Extracted entries
++++++++++

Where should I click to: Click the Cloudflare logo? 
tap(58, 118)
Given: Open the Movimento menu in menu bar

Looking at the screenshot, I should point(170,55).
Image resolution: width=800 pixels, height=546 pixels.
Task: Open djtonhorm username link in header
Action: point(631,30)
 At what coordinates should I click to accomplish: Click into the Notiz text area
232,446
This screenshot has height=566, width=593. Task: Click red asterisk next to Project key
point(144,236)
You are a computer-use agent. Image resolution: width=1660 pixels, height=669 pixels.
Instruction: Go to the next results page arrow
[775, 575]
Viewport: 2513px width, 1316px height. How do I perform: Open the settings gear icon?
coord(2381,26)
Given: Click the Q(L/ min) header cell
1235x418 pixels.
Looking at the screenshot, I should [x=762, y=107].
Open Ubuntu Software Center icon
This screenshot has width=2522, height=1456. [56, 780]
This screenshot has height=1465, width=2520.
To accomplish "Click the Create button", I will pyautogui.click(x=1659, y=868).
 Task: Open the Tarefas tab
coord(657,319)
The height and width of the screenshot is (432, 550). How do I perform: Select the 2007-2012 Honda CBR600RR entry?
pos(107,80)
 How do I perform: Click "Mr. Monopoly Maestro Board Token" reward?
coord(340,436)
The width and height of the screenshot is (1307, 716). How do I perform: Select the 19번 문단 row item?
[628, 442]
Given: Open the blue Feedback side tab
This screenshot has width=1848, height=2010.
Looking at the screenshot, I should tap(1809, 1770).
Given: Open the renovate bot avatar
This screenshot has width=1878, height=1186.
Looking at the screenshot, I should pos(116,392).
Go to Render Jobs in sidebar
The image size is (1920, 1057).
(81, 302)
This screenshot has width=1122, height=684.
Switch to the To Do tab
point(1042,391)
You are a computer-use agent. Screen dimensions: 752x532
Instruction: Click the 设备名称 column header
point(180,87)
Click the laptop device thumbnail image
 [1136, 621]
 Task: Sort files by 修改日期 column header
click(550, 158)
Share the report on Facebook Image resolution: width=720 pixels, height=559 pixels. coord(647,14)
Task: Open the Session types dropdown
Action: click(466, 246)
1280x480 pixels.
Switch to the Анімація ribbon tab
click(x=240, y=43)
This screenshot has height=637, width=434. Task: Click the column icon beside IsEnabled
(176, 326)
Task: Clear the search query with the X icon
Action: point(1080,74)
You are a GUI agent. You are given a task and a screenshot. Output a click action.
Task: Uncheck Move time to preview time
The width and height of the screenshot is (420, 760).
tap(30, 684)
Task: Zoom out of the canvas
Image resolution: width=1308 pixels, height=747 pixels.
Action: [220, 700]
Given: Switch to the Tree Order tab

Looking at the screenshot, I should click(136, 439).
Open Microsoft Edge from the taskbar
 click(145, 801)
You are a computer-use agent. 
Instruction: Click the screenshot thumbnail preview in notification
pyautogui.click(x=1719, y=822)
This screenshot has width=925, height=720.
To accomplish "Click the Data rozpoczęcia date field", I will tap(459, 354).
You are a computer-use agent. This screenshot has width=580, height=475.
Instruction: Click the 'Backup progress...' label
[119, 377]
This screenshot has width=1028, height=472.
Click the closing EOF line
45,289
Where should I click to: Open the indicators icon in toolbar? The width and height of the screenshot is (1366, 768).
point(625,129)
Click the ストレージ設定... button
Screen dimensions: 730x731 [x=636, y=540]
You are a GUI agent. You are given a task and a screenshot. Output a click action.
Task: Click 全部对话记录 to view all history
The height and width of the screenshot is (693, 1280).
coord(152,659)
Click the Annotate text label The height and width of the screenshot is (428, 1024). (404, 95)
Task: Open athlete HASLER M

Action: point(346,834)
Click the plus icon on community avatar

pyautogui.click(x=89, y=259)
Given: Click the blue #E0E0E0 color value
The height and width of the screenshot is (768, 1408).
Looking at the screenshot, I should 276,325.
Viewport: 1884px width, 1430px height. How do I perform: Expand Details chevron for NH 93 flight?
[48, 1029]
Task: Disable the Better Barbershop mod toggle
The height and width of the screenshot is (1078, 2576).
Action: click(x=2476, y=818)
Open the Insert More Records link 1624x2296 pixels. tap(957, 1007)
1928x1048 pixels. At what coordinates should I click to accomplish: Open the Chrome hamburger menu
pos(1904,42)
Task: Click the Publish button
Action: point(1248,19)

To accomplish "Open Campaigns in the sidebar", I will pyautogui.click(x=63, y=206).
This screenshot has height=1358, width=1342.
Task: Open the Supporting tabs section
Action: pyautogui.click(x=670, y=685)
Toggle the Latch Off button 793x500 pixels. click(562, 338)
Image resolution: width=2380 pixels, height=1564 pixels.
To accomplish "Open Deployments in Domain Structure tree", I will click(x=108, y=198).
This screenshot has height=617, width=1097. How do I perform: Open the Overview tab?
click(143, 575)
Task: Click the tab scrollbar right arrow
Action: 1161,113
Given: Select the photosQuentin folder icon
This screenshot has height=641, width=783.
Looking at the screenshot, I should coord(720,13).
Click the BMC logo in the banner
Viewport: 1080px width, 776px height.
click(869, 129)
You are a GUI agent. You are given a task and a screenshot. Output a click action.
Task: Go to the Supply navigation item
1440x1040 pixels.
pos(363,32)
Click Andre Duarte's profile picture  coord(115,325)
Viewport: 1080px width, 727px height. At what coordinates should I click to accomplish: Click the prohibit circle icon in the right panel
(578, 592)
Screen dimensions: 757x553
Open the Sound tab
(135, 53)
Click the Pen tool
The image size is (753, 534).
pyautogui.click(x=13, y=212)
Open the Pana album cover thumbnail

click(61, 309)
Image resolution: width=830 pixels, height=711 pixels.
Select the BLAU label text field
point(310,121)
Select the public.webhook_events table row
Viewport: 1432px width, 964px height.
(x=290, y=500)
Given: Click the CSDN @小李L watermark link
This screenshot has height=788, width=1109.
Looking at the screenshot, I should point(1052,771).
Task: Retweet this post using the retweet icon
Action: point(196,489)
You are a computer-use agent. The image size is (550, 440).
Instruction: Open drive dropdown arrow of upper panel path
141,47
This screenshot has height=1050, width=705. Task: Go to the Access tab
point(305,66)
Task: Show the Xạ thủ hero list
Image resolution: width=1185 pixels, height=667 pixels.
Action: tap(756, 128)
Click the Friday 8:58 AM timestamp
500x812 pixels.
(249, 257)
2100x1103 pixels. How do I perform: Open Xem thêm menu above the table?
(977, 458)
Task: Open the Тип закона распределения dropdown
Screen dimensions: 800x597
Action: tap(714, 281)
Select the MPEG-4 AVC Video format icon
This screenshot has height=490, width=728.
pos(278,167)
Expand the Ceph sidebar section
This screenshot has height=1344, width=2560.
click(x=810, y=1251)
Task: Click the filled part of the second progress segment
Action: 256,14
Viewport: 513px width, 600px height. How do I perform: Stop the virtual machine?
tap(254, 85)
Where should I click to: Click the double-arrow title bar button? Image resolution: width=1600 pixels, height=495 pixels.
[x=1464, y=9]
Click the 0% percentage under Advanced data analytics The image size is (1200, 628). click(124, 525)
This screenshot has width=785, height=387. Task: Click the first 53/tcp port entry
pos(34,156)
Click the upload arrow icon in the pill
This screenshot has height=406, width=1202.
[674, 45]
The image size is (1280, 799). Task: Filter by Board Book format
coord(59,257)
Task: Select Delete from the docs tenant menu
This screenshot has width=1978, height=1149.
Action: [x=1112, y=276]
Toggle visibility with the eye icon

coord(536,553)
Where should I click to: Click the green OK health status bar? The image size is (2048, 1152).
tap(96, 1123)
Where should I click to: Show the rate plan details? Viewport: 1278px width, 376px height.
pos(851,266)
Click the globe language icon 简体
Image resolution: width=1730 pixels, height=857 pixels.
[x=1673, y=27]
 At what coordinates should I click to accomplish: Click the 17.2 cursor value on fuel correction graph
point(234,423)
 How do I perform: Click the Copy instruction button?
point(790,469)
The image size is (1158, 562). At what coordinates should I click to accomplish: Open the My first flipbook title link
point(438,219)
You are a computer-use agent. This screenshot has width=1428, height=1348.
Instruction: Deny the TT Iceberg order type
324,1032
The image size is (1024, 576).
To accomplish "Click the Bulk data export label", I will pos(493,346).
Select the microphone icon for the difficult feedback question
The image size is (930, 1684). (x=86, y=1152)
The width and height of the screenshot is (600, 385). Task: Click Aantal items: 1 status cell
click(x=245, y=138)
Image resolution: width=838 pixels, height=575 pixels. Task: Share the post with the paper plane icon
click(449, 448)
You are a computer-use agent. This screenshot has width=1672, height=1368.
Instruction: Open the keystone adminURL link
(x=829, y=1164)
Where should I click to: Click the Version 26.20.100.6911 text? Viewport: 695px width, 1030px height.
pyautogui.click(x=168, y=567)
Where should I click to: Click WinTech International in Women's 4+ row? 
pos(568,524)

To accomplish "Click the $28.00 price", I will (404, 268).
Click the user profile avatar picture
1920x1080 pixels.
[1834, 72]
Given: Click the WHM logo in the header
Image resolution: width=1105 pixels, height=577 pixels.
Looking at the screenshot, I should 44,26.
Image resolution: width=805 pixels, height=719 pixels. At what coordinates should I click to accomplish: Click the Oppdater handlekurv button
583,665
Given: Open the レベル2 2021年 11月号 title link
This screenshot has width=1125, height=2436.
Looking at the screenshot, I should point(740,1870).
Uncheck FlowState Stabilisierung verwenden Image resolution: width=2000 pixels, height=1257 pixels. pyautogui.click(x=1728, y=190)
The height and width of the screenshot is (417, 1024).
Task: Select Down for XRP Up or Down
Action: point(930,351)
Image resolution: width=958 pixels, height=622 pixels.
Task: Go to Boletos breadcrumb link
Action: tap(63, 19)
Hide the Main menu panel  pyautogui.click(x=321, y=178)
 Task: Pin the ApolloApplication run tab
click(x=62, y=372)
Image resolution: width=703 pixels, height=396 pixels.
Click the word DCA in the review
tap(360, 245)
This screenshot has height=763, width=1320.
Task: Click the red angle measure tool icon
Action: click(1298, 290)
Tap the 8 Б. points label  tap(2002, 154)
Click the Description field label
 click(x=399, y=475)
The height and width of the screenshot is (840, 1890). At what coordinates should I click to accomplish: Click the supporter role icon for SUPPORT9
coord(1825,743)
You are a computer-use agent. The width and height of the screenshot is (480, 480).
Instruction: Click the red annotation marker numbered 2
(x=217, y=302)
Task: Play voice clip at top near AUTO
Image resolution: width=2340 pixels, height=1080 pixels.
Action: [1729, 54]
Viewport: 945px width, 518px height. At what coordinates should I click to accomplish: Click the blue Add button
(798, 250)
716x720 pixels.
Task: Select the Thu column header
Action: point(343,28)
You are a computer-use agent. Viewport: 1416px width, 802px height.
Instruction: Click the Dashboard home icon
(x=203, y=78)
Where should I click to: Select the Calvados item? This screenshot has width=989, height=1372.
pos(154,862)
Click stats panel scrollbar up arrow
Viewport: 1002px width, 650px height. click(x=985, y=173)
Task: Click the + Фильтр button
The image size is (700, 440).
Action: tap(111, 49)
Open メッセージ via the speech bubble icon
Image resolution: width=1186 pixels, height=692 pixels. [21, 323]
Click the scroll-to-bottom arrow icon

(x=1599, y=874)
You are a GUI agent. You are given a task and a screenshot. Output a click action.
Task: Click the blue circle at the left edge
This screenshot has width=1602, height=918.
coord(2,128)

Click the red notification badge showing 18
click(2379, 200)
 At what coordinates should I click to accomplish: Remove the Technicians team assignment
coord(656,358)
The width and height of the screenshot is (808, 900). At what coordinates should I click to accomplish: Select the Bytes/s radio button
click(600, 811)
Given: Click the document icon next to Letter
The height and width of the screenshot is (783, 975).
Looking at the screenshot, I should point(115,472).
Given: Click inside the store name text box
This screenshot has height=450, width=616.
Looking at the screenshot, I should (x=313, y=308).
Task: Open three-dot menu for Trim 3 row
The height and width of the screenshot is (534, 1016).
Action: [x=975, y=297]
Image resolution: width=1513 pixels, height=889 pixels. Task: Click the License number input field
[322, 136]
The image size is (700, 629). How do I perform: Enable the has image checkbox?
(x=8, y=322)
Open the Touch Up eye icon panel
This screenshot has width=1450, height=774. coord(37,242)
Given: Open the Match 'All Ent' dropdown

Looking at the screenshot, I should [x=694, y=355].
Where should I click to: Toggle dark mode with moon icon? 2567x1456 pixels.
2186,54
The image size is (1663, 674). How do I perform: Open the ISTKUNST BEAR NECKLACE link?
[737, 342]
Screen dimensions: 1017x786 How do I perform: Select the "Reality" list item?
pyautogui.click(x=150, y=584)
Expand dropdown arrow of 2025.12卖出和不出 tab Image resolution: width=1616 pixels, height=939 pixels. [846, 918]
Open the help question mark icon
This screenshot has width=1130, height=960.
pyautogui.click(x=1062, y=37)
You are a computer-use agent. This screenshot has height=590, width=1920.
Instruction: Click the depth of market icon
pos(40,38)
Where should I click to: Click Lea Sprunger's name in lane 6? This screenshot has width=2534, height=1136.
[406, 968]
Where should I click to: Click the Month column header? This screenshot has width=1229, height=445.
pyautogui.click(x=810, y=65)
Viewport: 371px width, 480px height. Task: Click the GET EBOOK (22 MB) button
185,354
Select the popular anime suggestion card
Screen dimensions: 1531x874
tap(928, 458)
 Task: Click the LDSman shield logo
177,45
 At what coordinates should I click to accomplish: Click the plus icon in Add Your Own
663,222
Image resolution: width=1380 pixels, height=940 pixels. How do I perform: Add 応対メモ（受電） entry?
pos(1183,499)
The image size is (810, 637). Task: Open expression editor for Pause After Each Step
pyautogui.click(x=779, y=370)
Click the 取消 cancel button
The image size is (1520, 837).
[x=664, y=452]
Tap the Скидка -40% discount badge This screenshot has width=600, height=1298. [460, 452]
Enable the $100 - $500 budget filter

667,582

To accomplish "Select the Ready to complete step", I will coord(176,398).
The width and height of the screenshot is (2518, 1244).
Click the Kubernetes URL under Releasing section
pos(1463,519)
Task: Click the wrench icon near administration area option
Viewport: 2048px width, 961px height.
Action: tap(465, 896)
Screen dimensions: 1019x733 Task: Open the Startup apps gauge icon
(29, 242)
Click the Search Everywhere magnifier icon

++++++++++

Problem description
Number everything from the first of the rows above down through the line containing "point(144,236)", both ends included, as a list, skipping blank lines.

Finished answer
1. Where should I click to: Click the Cloudflare logo? 
2. tap(58, 118)
3. Given: Open the Movimento menu in menu bar
4. Looking at the screenshot, I should point(170,55).
5. Image resolution: width=800 pixels, height=546 pixels.
6. Task: Open djtonhorm username link in header
7. Action: point(631,30)
8.  At what coordinates should I click to accomplish: Click into the Notiz text area
9. 232,446
10. This screenshot has height=566, width=593. Task: Click red asterisk next to Project key
11. point(144,236)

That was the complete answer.